Kerberos(ケルベロス)の定義
Kerberos(ケルベロス)とは、ユーザーがネットワークに安全に認証できるコンピュータネットワークの認証プロトコルです。 認証後、ユーザーはネットワークのリソース(ファイルやプリンターなど)にアクセスできます。 Kerberos(ケルベロス)は暗号化を使用してユーザーの認証情報を保護し、ネットワークへの不正アクセスを防止します。 このプロトコルは、ネットワーク認証とアクセス制御のために組織で広く使用されています。
Kerberos(ケルベロス)の仕組み
- ユーザーは、ログイン認証情報(ユーザー名とパスワード)を使ってKerberos(ケルベロス)で保護されたネットワークにログインします。

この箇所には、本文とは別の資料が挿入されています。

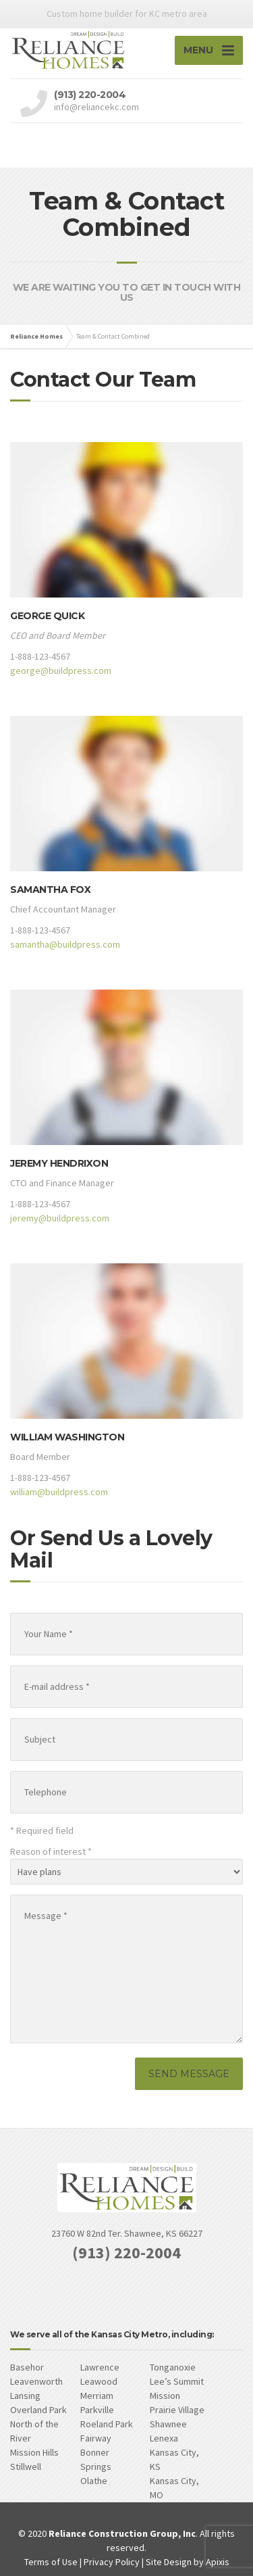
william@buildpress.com (59, 1492)
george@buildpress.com (60, 670)
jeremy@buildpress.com (59, 1218)
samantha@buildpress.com (65, 944)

- ユーザのコンピュータは、ケルベロス認証サーバに要求を送信します。
- ケルベロス認証サーバは、ユーザの認証情報を検証し、チケット付与チケット(TGT)を発行します。 TGTは、認証サーバとユーザのコンピュータだけが共有する秘密鍵で暗号化されます。
- ユーザーのデバイスはTGTを受け取り、安全に保存します。 ユーザがリソース(ファイルサーバなど)にアクセスする必要がある場合、ユーザのデバイスは、サービスチケットの要求をケルベロス認証サーバに送信します。

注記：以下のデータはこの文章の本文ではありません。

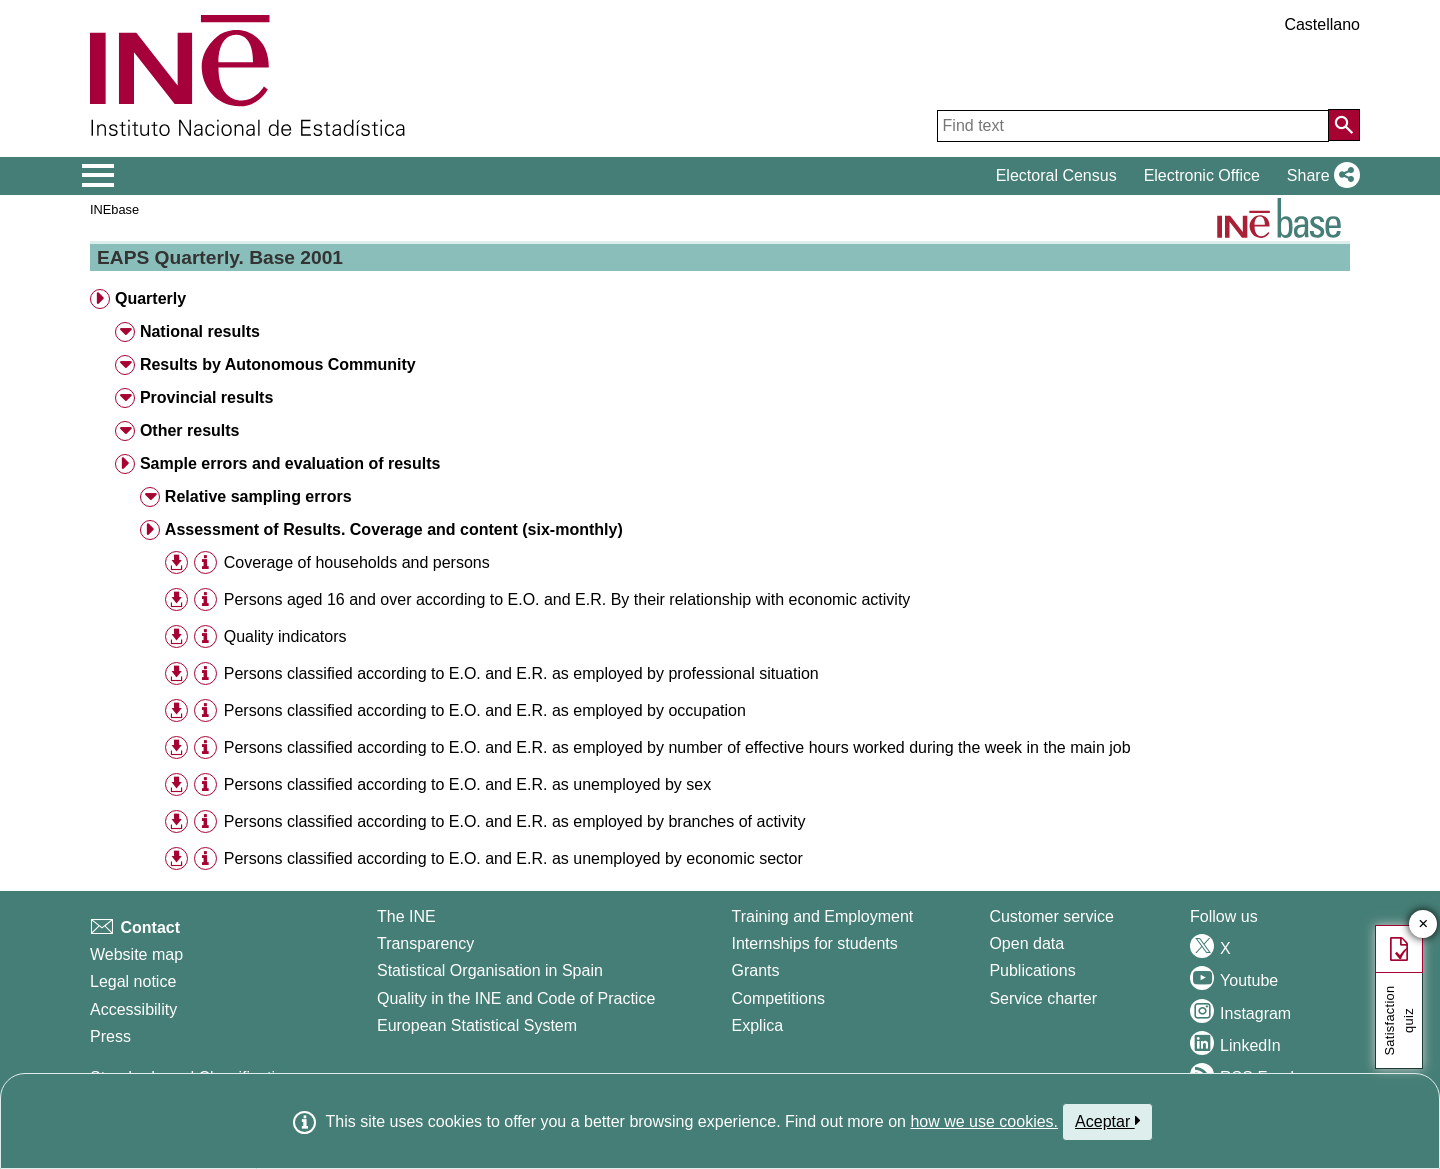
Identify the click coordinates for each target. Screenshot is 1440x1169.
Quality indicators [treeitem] (285, 636)
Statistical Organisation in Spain (490, 970)
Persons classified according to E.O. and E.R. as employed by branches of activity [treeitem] (515, 821)
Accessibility (133, 1009)
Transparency (425, 943)
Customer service (1051, 916)
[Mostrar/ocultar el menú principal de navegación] (98, 176)
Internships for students (815, 943)
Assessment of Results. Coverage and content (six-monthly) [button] (394, 529)
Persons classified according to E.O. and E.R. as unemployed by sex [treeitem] (467, 784)
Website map (136, 954)
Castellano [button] (1322, 24)
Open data (1026, 943)
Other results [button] (190, 430)
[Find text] (1133, 126)
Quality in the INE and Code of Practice (516, 998)
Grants (756, 970)
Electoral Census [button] (1056, 175)
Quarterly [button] (150, 298)
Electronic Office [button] (1202, 175)
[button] (1319, 176)
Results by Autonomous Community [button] (278, 364)
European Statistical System (477, 1025)
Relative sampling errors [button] (258, 496)
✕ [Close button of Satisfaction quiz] (1423, 924)
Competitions (778, 998)
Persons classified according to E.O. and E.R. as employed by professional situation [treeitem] (521, 673)
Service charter (1043, 998)
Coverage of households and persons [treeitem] (357, 562)
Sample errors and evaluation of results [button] (290, 463)
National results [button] (200, 331)
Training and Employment (823, 916)
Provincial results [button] (206, 397)
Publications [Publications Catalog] (1032, 970)
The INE (406, 916)
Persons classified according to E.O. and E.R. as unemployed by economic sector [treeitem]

- サーバーはTGTを検証し、サービスチケットを発行します。 このチケットも秘密鍵で暗号化されています。
- ユーザーのデバイスはサービスチケットを受け取り、ネットワークリソースへのアクセスを要求するリソースサーバーに送信します。
- リソースサーバーは秘密鍵を使ってチケットを復号し、ユーザーはリソースにアクセスできるようになります。
Kerberos(ケルベロス)の歴史
- Kerberos(ケルベロス)は、1988年にマサチューセッツ工科大学(MIT)でプロジェクトAthenaのために開発されました。

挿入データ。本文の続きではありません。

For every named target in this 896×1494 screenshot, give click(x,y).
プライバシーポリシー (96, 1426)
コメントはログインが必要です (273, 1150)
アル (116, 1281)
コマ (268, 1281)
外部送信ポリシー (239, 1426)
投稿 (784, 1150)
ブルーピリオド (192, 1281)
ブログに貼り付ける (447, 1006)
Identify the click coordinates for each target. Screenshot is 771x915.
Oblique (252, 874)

- このプロジェクトの当初の目標は、MITの学生がキャンパス内のどこにいてもシステムやリソースにアクセスできる分散コンピューティング環境を構築することでした。
- 「ケルベロス」という名前はギリシャ神話に由来します。ケルベロスは黄泉の国の門を守る3つの頭を持つ犬でした。
- 犬の三つの頭は、クライアント/プリンシパル、ネットワークリソース、そしてキー配布センター(KDC)を表しています。